# start of DOCUMENT SECTION

We have a disconnect here.  It was asked why the cubs don't like to defer money.  My opinion was that since they don't like long contracts, they would dislike it even more if they deferred it even longer. 

Those are two different ideas. Deferring money lowers your total cost. A $1 today is worth more than a $1 next year because of inflation. Deferring money doesn't do anything except lower the real-world-value of the money. 

I fully believe the reason the Cubs don't defer money is not due to "long term contract" fear; the Cubs have signed Swanson to a 7-year contract, they offered Ohtani a market value 10+ deal. The sticking point was the deferrals on Ohtani for the Cubs - that would lower the total value of the contract. Look here; it's likely that the Cubs contract was for more actual, present day money than the Dodgers. Yet, they wouldn't defer money - so your argument holds zero water. 

I believe the reason the Cubs don't like deferred money is an accounting thing with Tom and the Cubs financials. 

I believe the reason the Cubs generally don't sign contracts that go 7+ years is because Jed Hoyer prefers to keep those contracts for specific types of players and would rather keep a nimble roster format, capable of rolling over. We can see the Cubs aren't completely scared of long deals though; they offered 7 to Swanson, 10 to Ohtani, and were reportedly in on Cease until it hit $200m (that'd have to have been some sort of a 6-or-7 year long offer in and of itself). 

We also have not seen the Cubs defer money on short term deals like the Dodgers have, for example, on Edwin Diaz or Teoscar Hernandez. If they were simply afraid of extending contracts or whatever, we'd have seen this at this point. Yet...not deferrals on short deals.

# end of DOCUMENT SECTION
# start of EXTRACTED INFORMATION

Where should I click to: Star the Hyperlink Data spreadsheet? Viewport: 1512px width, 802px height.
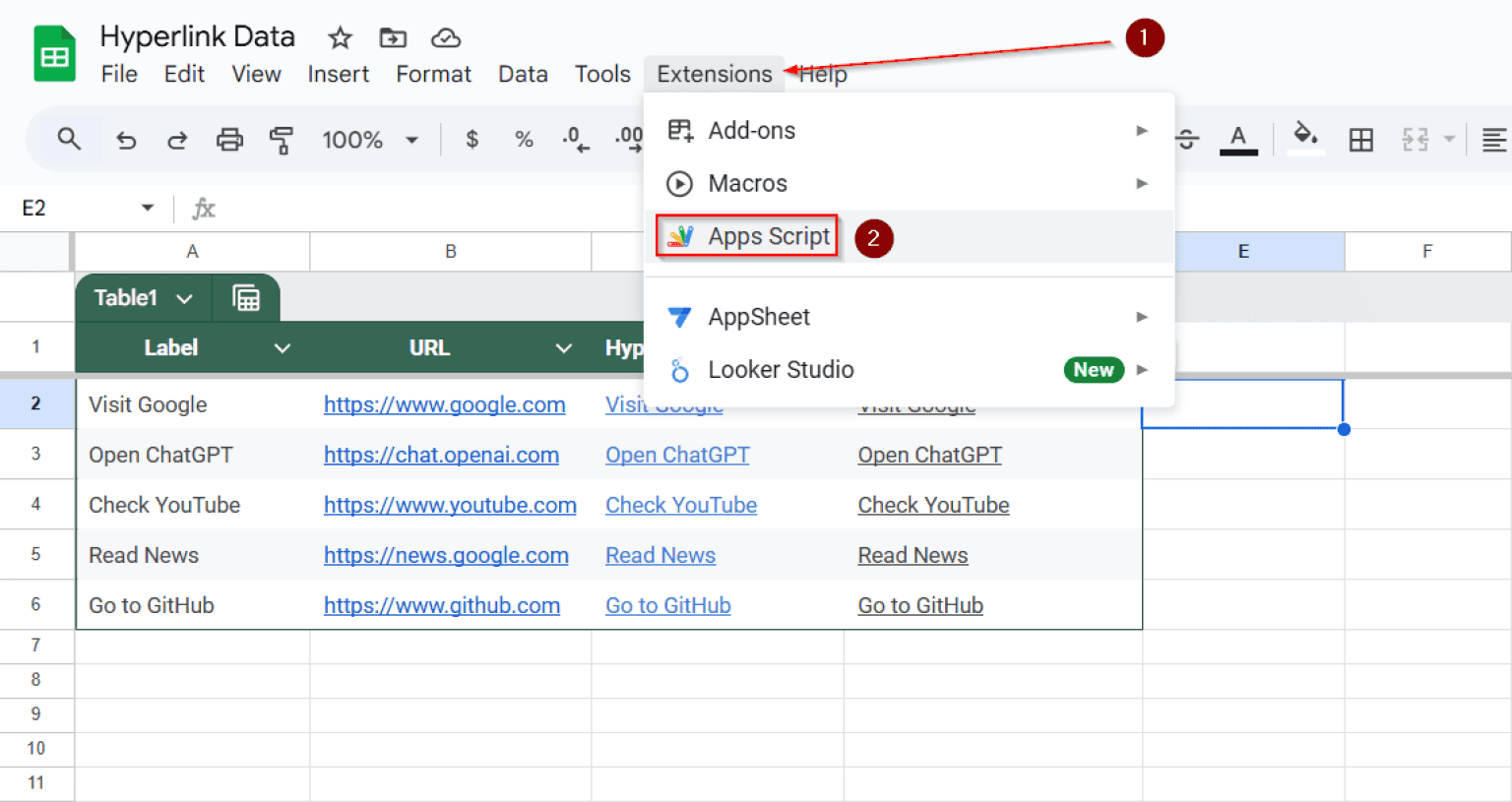click(x=339, y=37)
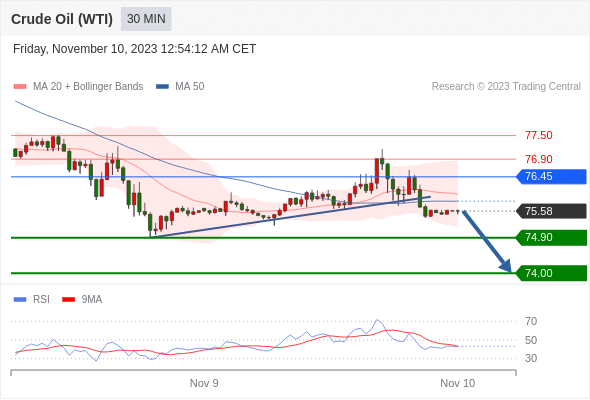Viewport: 590px width, 400px height.
Task: Click the RSI 70 level label
Action: (531, 321)
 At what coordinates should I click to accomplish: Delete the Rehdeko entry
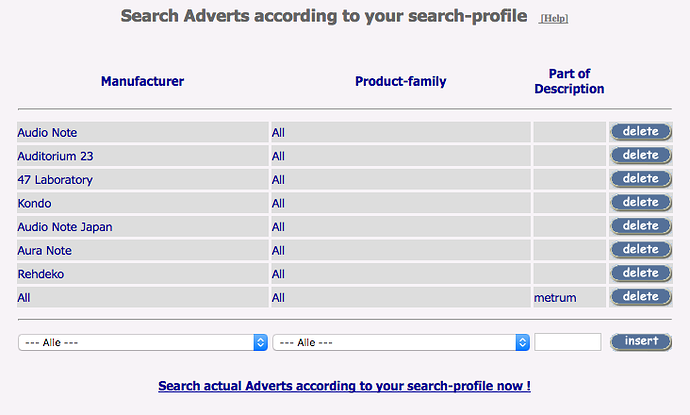pyautogui.click(x=641, y=273)

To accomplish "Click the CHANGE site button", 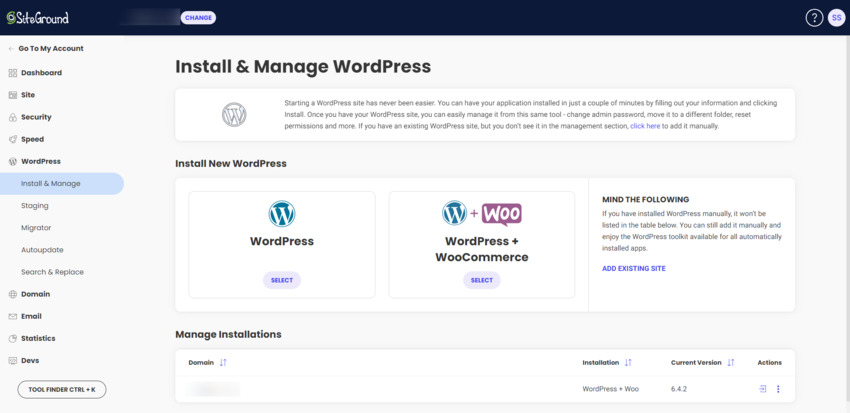I will pyautogui.click(x=198, y=18).
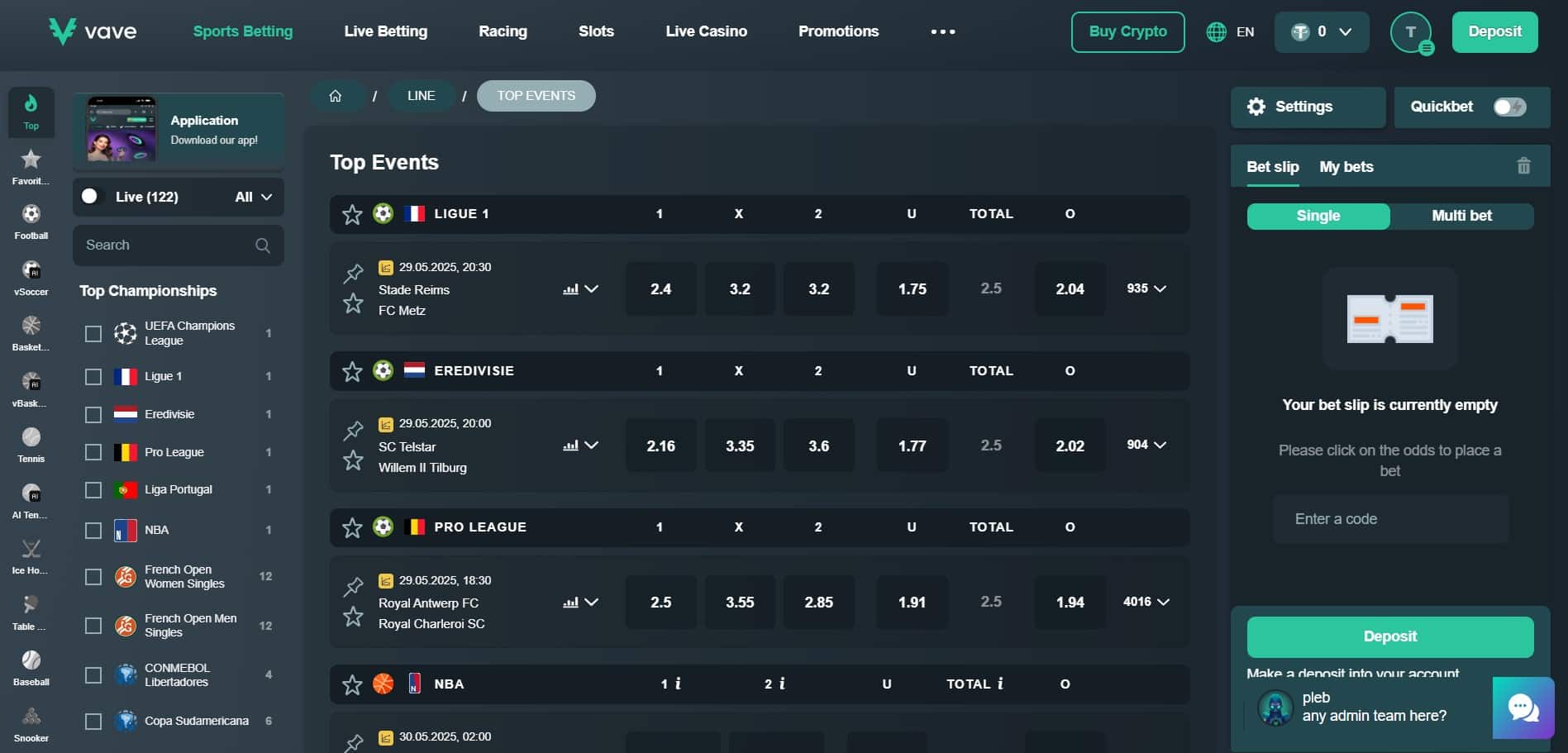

# end of EXTRACTED INFORMATION

**WRITTEN REQUEST 1**
Set down the part of the post on the Cubs and deferred money starting with "I fully believe" and going on through "holds zero water.", word for word.
**WRITTEN REQUEST 2**
Using the post on the Cubs and deferred money, decide whether each statement agrees with it, answering yes or no and quoting the words that settle it: (a) the Cubs signed Swanson to a 7-year contract; (b) deferring money raises your total cost; (c) the Cubs were reportedly in on Cease until it hit $200m.

**FULL SOLUTION 1**
I fully believe the reason the Cubs don't defer money is not due to "long term contract" fear; the Cubs have signed Swanson to a 7-year contract, they offered Ohtani a market value 10+ deal. The sticking point was the deferrals on Ohtani for the Cubs - that would lower the total value of the contract. Look here; it's likely that the Cubs contract was for more actual, present day money than the Dodgers. Yet, they wouldn't defer money - so your argument holds zero water.

**FULL SOLUTION 2**
(a) Yes: "the Cubs have signed Swanson to a 7-year contract"
(b) No: "Deferring money lowers your total cost."
(c) Yes: "were reportedly in on Cease until it hit $200m"